Maltese courts saw a surge of money laundering and fraud cases in the wake of Malta’s greylisting by the watchdog Financial Action Task Force (FATF) between 2021 and 2022, new figures tabled in parliament show.
The figures show a substantial increase in the number of charges issued against companies in the time leading up to and during the greylisting, only for them to dip in subsequent years.
The figures were tabled in parliament by Home Affairs Minister Byron Camilleri in response to a parliamentary question by opposition MP Jerome Caruana Cilia.
Organised by year and the suspected crime in each case, the data shows a noticeable spike in money laundering, fraud, corruption and tax evasion charges leading up to 2021.
The number of cases then decreased again in 2022 and 2023.
Malta was greylisted by the FATF between June 2021 and June 2022.
In the three years leading up to and during the greylisting, more than 100 money laundering court cases were launched. The preceding three years had 26 such cases.
During the same period, both the Financial Intelligence Analysis Unit and the Malta Financial Services Authority (MFSA) spent hundreds of thousands of euro on public relations, marketing and advertising in an attempt to manage their public image during the period in which they were subject to increased scrutiny.
The Shift has also reported how dozens of administrative fines to financial institutions issued for their failure to adhere to anti-money laundering regulations, are now being challenged on constitutional grounds.
While separate from the criminal cases listed in parliament, many of the administrative fines now being challenged were levied during the same period.

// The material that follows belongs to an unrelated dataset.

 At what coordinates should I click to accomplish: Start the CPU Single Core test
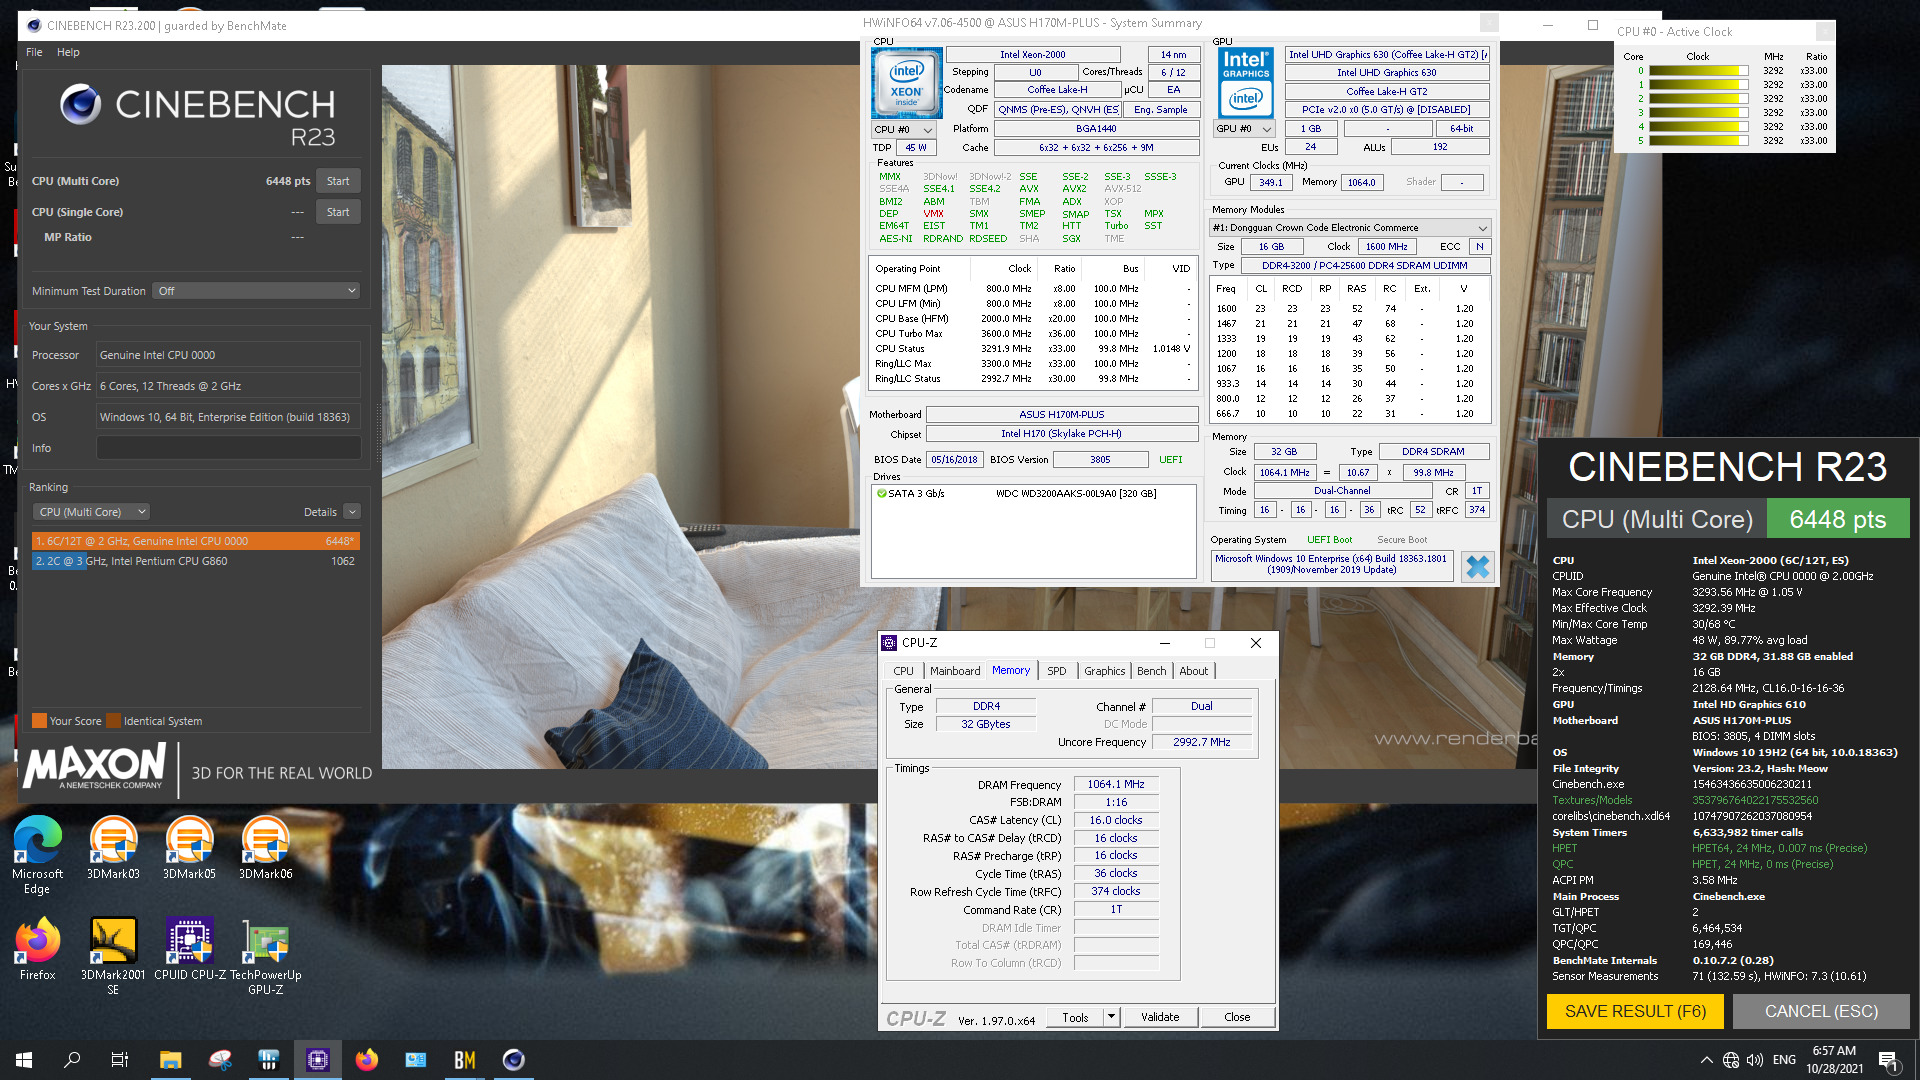(x=338, y=212)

The government was so far unwilling to update legislation governing the FIAU, despite a string of court cases that nullified their enforcement actions due to constitutional issues.
Experts who spoke to The Shift noted the “zealous attempt to show the unit’s effectiveness” during the period. They said this came in the form of “targeting small fry while ignoring politicians or cabinet members.”

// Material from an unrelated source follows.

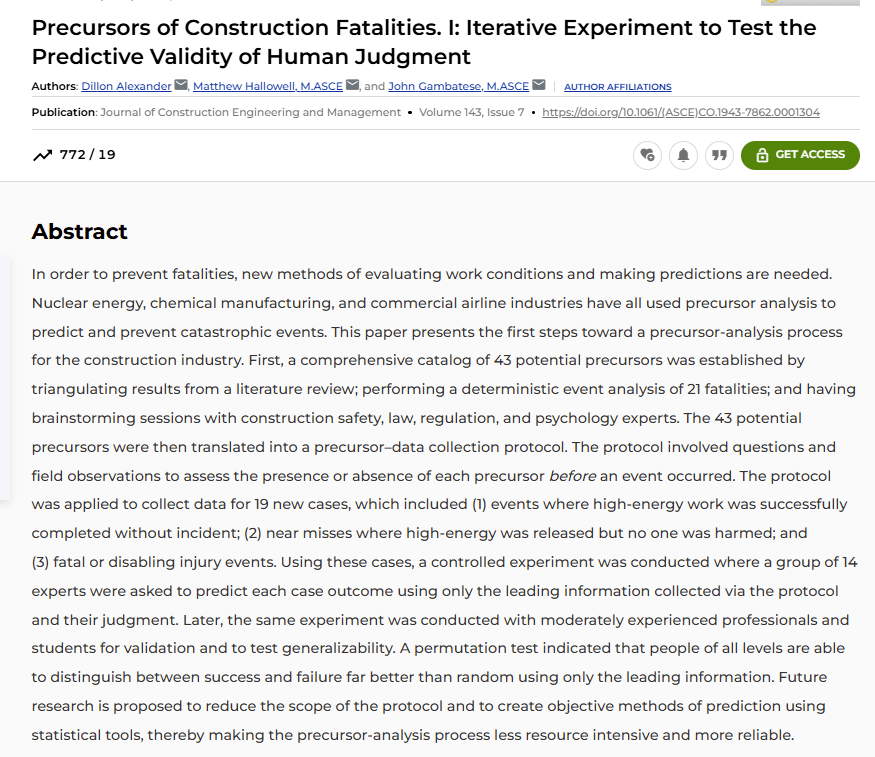Click the italic word 'before' in abstract
This screenshot has height=757, width=875.
[x=571, y=476]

Financial experts have told The Shift that given the administrative fines were being dismissed based on the way they were issued, rather than the merits of the suspected offences, any actual offences by the companies charged will remain unenforced.

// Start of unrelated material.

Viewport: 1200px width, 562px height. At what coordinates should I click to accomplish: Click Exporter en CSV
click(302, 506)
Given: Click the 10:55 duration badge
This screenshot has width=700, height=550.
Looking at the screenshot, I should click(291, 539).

Finally Labour being transparent.
FIAU CEO moved to MFSA, while conveniently keeping his chair on the FIAU board, when FIAU started loosing in courts. Still, it is not their fault. Now they are scrutinized for finally doing their job?
FIAU investigates but rarely concludes the process, which tallys for years. Perhaps legislation should change. Perhaps courts should learn how to properly assess money laundering cases to make an informed decision instead of undermining the efforts of the designated AML institution in Malta.
Never underestimate the lobbying power of the financial firms and their rich owners and directors. Check the integrity of the judges who annuled FIAU fines, regardless of the judgement rationals. Check their competence as well.